**What to work on**
Every line in the data below that holds "agent" should be found and copied.

**Available data**
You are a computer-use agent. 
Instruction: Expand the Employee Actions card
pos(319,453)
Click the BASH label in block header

--

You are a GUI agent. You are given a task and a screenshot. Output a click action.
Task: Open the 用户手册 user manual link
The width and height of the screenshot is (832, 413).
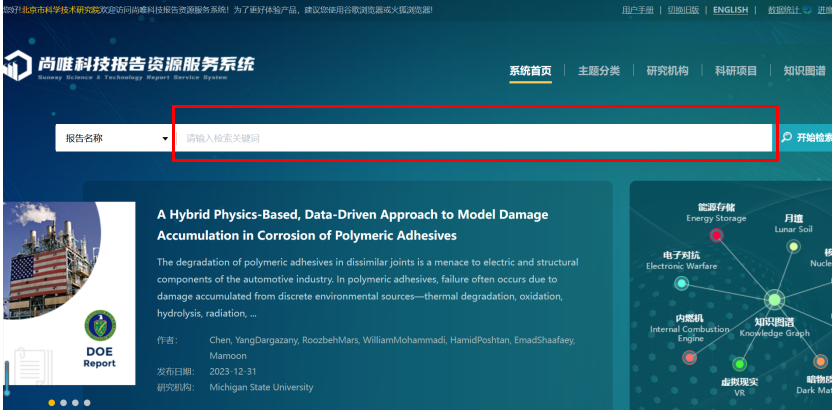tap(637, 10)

**Answer to the problem**
You are a computer-use agent. 
You are a GUI agent. You are given a task and a screenshot. Output a click action.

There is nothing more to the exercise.